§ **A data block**

-------------------------

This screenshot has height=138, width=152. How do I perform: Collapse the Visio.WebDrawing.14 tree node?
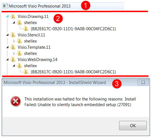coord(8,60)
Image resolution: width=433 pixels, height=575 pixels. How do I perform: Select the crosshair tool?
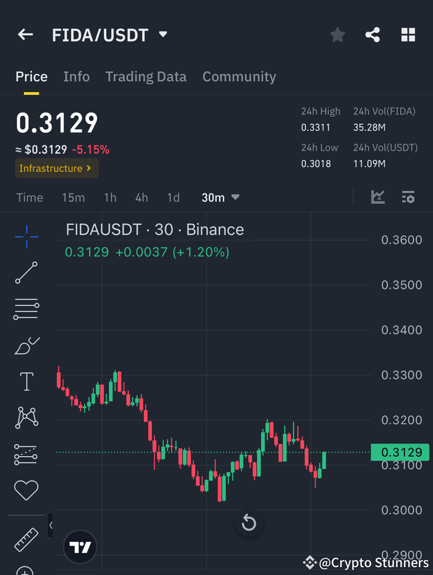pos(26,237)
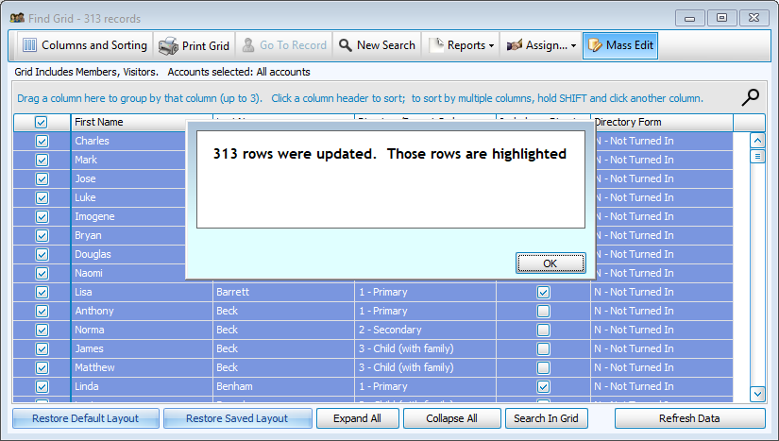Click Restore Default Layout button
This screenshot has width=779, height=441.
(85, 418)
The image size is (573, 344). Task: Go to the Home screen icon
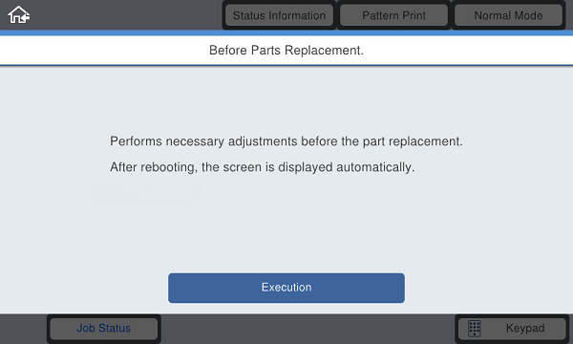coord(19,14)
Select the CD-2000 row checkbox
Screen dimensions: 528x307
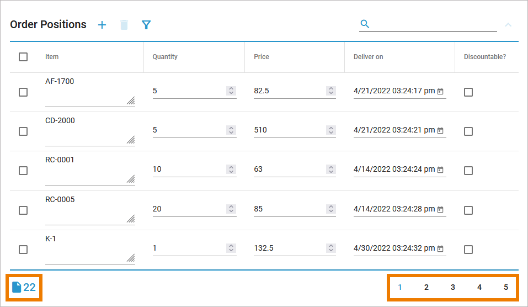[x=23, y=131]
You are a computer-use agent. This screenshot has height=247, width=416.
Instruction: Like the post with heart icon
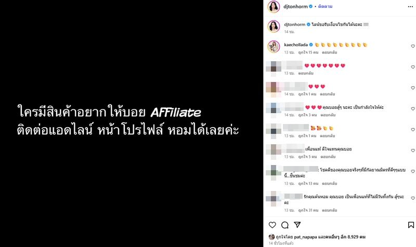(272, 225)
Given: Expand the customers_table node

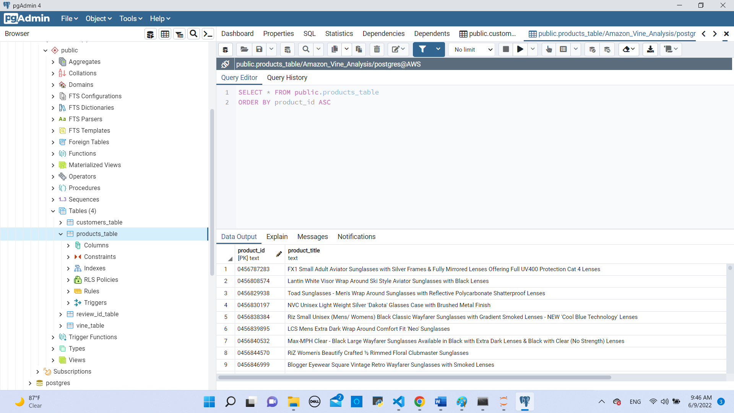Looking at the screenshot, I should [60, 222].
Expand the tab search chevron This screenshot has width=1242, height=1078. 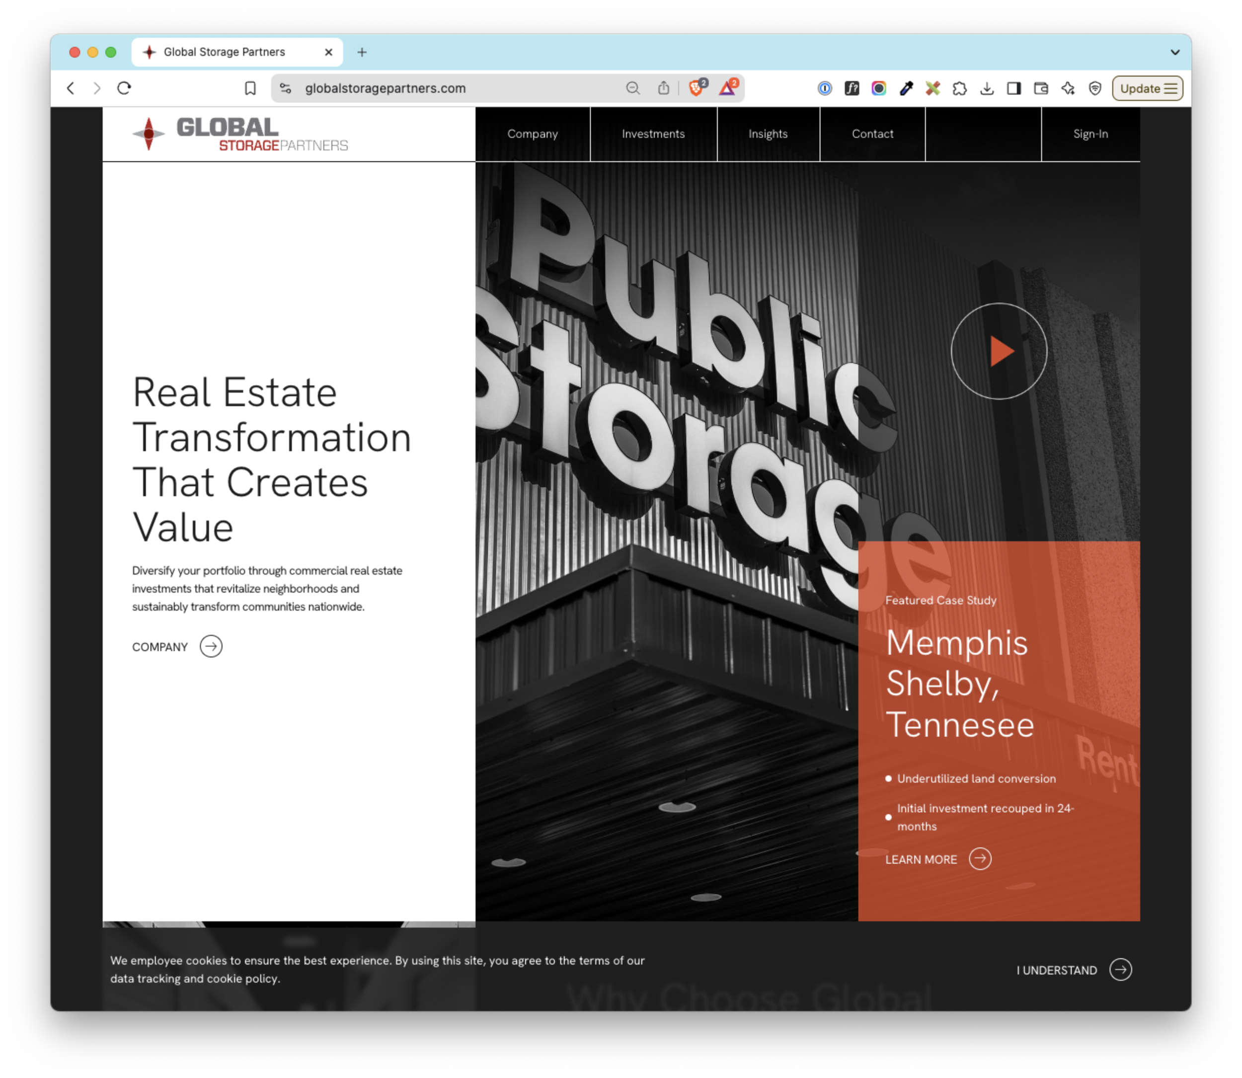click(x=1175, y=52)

-------------------------

§ **What you need to do**
Could you render the material from its start through the line containing "[x=23, y=131]" as a numbered list, omitting blank lines and the pictures?

§ **The reply**
1. This screenshot has height=138, width=152. How do I perform: Collapse the Visio.WebDrawing.14 tree node?
2. coord(8,60)
3. Image resolution: width=433 pixels, height=575 pixels. How do I perform: Select the crosshair tool?
4. pos(26,237)
5. Click Restore Default Layout button
6. This screenshot has width=779, height=441.
7. (85, 418)
8. The image size is (573, 344). Task: Go to the Home screen icon
9. coord(19,14)
10. Select the CD-2000 row checkbox
11. Screen dimensions: 528x307
12. [x=23, y=131]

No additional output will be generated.